- INPUT RECORDS:
━━━━━━━━━━━━━━━━
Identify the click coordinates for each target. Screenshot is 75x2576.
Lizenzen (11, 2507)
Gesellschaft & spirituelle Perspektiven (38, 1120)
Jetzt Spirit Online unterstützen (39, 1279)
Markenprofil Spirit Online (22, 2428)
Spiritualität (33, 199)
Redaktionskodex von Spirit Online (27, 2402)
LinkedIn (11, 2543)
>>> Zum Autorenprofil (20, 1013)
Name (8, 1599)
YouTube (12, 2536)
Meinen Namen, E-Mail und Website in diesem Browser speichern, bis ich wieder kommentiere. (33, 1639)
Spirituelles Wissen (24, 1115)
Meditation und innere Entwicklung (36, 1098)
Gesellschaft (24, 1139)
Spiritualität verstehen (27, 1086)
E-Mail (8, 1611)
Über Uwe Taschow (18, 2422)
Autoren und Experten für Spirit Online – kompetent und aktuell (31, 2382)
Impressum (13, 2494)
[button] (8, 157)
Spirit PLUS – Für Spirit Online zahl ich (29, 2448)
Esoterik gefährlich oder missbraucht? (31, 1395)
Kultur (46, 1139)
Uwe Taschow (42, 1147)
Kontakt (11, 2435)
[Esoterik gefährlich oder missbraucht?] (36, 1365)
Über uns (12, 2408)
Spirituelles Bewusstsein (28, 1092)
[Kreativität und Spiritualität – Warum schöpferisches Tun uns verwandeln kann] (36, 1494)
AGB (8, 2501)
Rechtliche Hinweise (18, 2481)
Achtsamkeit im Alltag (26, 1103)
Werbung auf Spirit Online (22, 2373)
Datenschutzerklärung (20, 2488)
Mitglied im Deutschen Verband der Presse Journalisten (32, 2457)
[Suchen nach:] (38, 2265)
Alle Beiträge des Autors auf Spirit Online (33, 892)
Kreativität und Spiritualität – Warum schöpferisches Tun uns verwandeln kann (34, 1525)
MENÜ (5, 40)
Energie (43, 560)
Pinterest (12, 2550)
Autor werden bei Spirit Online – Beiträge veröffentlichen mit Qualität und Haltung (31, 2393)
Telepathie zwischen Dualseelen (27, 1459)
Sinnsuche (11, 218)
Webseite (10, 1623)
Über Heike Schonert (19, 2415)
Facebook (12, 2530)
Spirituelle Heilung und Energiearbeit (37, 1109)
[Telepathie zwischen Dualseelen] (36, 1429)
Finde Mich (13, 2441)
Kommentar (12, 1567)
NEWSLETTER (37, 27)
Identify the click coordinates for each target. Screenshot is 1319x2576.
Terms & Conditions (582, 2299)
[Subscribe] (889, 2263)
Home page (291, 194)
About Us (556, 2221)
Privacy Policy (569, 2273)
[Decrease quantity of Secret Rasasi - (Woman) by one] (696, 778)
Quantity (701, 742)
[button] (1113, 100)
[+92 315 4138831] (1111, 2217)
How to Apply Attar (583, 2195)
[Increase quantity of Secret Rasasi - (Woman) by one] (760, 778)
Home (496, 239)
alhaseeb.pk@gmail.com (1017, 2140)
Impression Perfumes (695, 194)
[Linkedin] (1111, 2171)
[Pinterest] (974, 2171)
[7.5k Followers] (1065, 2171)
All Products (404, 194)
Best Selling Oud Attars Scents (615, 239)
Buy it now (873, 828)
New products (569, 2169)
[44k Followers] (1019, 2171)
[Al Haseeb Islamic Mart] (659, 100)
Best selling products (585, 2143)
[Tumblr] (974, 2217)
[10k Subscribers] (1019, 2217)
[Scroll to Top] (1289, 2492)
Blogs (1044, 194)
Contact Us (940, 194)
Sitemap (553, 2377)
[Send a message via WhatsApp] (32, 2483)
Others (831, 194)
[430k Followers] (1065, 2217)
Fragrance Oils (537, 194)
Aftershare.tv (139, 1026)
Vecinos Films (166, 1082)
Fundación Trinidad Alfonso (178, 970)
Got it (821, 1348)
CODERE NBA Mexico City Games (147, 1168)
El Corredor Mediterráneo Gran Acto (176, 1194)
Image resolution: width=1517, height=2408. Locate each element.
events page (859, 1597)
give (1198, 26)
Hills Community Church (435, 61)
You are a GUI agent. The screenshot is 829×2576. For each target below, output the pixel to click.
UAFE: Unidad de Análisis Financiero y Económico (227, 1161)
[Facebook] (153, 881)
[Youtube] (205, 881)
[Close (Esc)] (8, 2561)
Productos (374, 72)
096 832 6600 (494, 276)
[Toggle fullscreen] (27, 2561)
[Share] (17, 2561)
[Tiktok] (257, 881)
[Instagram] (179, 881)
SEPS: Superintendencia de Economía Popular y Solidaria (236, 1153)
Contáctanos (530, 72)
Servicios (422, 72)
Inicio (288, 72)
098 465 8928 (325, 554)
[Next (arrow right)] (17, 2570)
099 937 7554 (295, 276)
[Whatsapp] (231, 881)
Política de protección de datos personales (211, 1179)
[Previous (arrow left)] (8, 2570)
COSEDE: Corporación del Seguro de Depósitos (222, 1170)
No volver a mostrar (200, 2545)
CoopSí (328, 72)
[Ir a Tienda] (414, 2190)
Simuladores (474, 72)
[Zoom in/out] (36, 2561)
━━━━━━━━━━━━━━━━
- WHAT TO WORK ON:
All lines in the listing above between the line with "[Suchen nach:] (38, 2265)" and the line with "About Us (556, 2221)", inclusive, should be set down exactly, and no line outside that range.

- FINISHED EXERCISE:
[Suchen nach:] (38, 2265)
Alle Beiträge des Autors auf Spirit Online (33, 892)
Kreativität und Spiritualität – Warum schöpferisches Tun uns verwandeln kann (34, 1525)
MENÜ (5, 40)
Energie (43, 560)
Pinterest (12, 2550)
Autor werden bei Spirit Online – Beiträge veröffentlichen mit Qualität und Haltung (31, 2393)
Telepathie zwischen Dualseelen (27, 1459)
Sinnsuche (11, 218)
Webseite (10, 1623)
Über Heike Schonert (19, 2415)
Facebook (12, 2530)
Spirituelle Heilung und Energiearbeit (37, 1109)
[Telepathie zwischen Dualseelen] (36, 1429)
Finde Mich (13, 2441)
Kommentar (12, 1567)
NEWSLETTER (37, 27)
Identify the click coordinates for each target. Screenshot is 1319x2576.
Terms & Conditions (582, 2299)
[Subscribe] (889, 2263)
Home page (291, 194)
About Us (556, 2221)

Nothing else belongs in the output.